I am looking to buy a Force group set, but I can't find someone stocking cranks with 50/36chain ring. Is 50/36 a relatively new option? I found this chain ring in a Red group at $200 more, but I'm not ready to shell out extra for something that would be overkill for my level.


----------



## asad137 (Jul 29, 2009)

You could get the 50/34 and get another company's (say, FSA) 36-tooth inner ring.

Asad


----------



## natethomas2000 (Aug 2, 2009)

Is there that huge a difference between 34 a 36? - compensate with the cassette.


----------



## roadbike_moron (Sep 22, 2007)

asad137 said:


> You could get the 50/34 and get another company's (say, FSA) 36-tooth inner ring.
> 
> Asad


Sram makes a 36 ring. It's listed on their site but for some reason, it's not a popular choice.


----------



## roadbike_moron (Sep 22, 2007)

natethomas2000 said:


> Is there that huge a difference between 34 a 36? - compensate with the cassette.

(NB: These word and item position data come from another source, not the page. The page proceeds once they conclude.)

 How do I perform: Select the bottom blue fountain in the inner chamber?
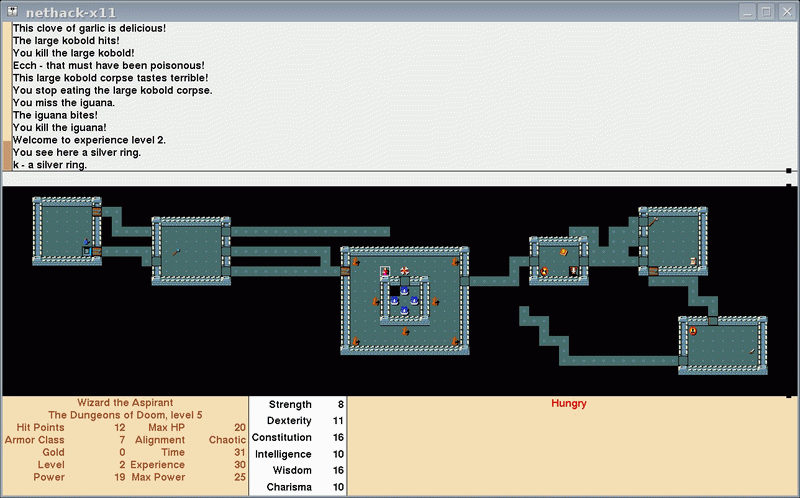(405, 311)
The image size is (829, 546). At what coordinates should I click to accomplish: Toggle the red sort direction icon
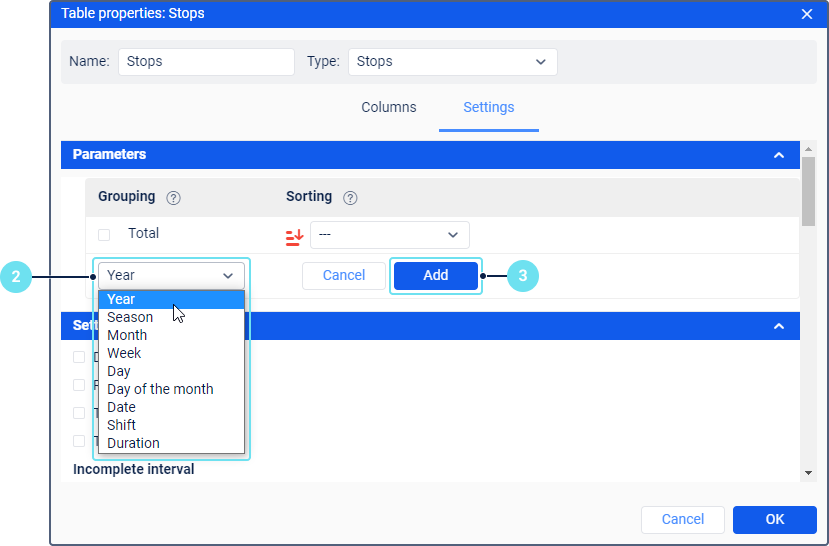tap(294, 237)
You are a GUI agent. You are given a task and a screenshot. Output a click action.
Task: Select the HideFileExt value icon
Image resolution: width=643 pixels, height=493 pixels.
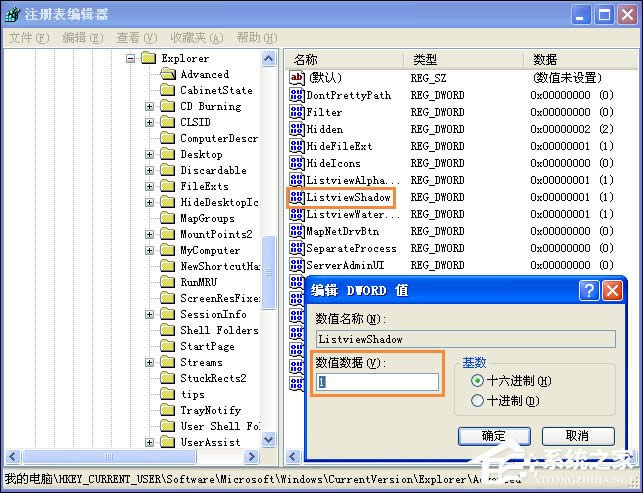pos(296,146)
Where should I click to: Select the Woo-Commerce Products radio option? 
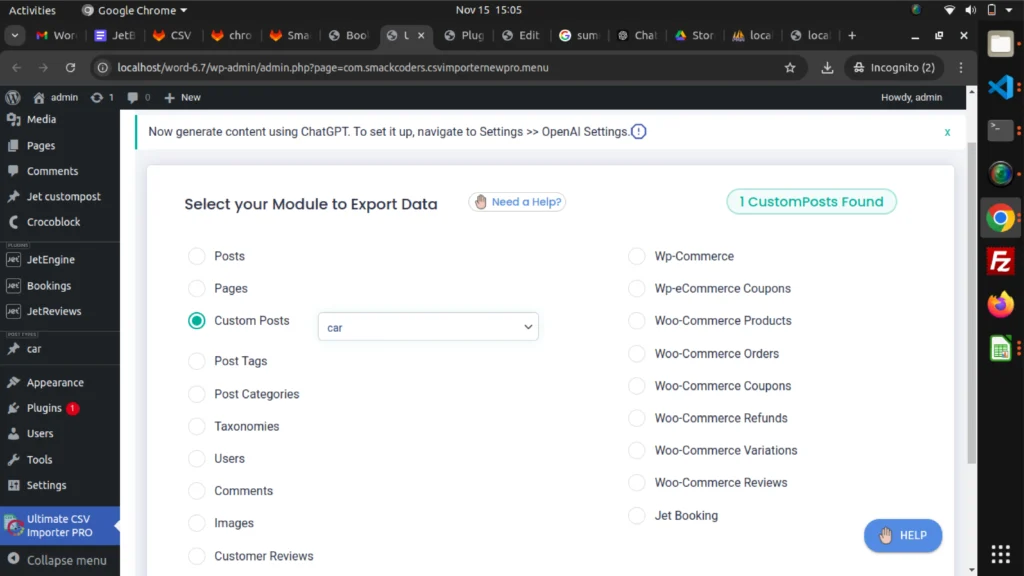pyautogui.click(x=637, y=321)
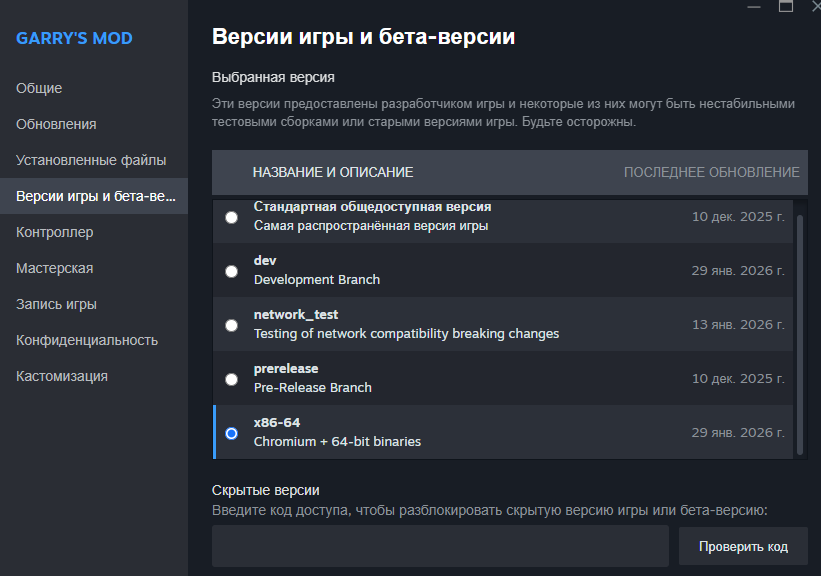This screenshot has height=576, width=821.
Task: Click the ПОСЛЕДНЕЕ ОБНОВЛЕНИЕ column header
Action: pos(711,172)
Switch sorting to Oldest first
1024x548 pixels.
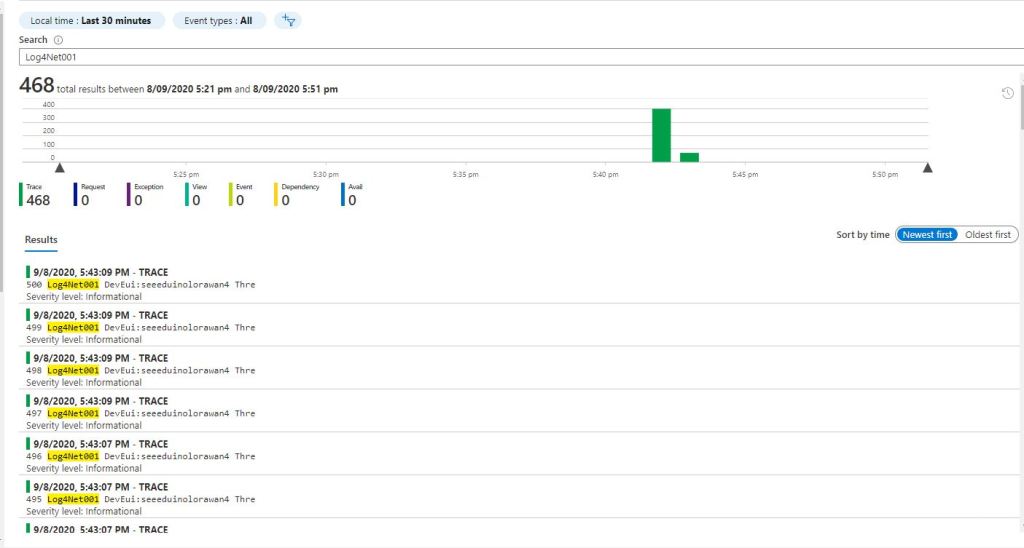[x=988, y=235]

Apparently not from this graph. My objective is to have a smoother shifting when I transition from small to large ring.


----------



## asad137 (Jul 29, 2009)

roadbike_moron said:


> Sram makes a 36 ring. It's listed on their site but for some reason, it's not a popular choice.


I know; my suggestion was for if you can't get the crankset with the 36T ring within a reasonable time, then you could always get the 34T and swap it.

Asad


----------



## atown117 (Dec 1, 2008)

You could buy the Force 50/34. Then get a SRAM Red 36 Inner-ring for about 30-50 bucks probably more towards the lower part of that guess. It would still be cheaper than SRAM Red, and you would have a 34 if you ever feel like trying it out as well.


----------



## AJL (Jul 9, 2009)

roadbike_moron said:


> Apparently not from this graph. My objective is to have a smoother shifting when I transition from small to large ring.


Is this an online calculator, if so, would you please post a link - I like it.
Thx!


----------



## roadbike_moron (Sep 22, 2007)

AJL said:


> Is this an online calculator, if so, would you please post a link - I like it.
> Thx!



It was a jpeg file.

Try Sheldon Brown http://www.sheldonbrown.com/gears/


----------